- _DIRECTIONS FOR THIS TASK_: The expected response is the entire set of entries, copied exactly.
═════ DATA SHOWN ═════
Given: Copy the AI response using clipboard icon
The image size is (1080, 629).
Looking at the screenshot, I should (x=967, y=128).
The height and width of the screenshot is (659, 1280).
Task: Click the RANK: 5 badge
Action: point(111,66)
═════
- _THE COMPLETED TASK_:
Given: Copy the AI response using clipboard icon
The image size is (1080, 629).
Looking at the screenshot, I should (x=967, y=128).
The height and width of the screenshot is (659, 1280).
Task: Click the RANK: 5 badge
Action: point(111,66)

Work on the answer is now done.